De acordo com a Dra. Poliana Sá, juíza trabalhista que acompanha os processos, não houve acordo na audiência e agora o processo seguirá sua instrução. O Gerir alega que o Estado da Paraíba não fez todos os pagamentos dos créditos dos quais a empresa tinha. Além da ausência de documentos que comprovam rescisões, verbas e quarteirizações, ou seja, contratação de outras empresas para prestação de serviços de forma terceirizada pelo próprio Gerir.
Diante da solicitação de documentos que serão feitos, a juíza Dra. Poliana Sá deverá se posicionar sobre pedidos de novos bloqueios de recursos que por ventura existam. “Nem a Gerir nem o Estado apresentaram os termos de rescisão para que pudéssemos fazer a conferencia desses valores. Nós só temos nos autos, os termos de rescisão do pessoal de Taperoá, mas do pessoal da maternidade e do Janduy Carneiro nós não temos as rescisões com as especificações das verbas...a gente precisa disso. Determinei que o instituto Gerir juntasse aos autos esses termos de rescisão....”, relatou Dra. Poliana.

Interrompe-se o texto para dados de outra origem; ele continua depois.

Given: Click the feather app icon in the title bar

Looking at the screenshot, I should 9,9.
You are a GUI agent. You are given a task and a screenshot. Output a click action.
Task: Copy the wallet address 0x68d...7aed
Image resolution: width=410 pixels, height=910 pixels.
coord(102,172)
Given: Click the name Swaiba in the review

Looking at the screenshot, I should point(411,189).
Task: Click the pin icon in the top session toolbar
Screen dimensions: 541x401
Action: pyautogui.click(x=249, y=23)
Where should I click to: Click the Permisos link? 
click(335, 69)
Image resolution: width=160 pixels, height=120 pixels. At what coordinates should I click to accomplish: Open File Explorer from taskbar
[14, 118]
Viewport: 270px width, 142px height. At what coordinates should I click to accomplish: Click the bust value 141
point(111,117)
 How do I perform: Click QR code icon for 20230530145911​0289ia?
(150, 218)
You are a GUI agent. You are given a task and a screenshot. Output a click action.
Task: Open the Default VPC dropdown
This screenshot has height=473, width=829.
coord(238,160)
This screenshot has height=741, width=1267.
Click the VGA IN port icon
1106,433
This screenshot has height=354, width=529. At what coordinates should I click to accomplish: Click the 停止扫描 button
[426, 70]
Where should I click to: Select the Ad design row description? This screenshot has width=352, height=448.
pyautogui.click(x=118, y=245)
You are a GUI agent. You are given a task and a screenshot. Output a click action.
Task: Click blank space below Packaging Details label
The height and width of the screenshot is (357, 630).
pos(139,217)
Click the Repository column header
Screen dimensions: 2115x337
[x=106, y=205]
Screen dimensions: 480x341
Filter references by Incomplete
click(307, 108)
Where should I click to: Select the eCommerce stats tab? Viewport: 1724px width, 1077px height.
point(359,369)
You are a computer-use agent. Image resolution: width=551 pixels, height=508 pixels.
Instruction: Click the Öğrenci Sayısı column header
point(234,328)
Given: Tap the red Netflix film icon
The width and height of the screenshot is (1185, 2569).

A Justiça do Trabalho deverá se posicionar nas próximas 24 horas sobre algumas medidas cautelares que foram pedidas. São pedidos de documentos e para bloqueios de valores para garantir pagamentos dos médicos radiologistas que ficaram sem receber desde o mês de junho de 2019. Existem ações distintas de categorias de trabalhadores e o poder judiciário deve se debruçar sobre cada uma delas de forma específica para dar mais celeridade.
O fim do processo vem sendo aguardado por muitos trabalhadores que foram prejudicados nos seus direitos mais elementares. Muitos esperavam que houvesse acordo nesta terça-feira, porém, as ações ainda levarão mais tempo.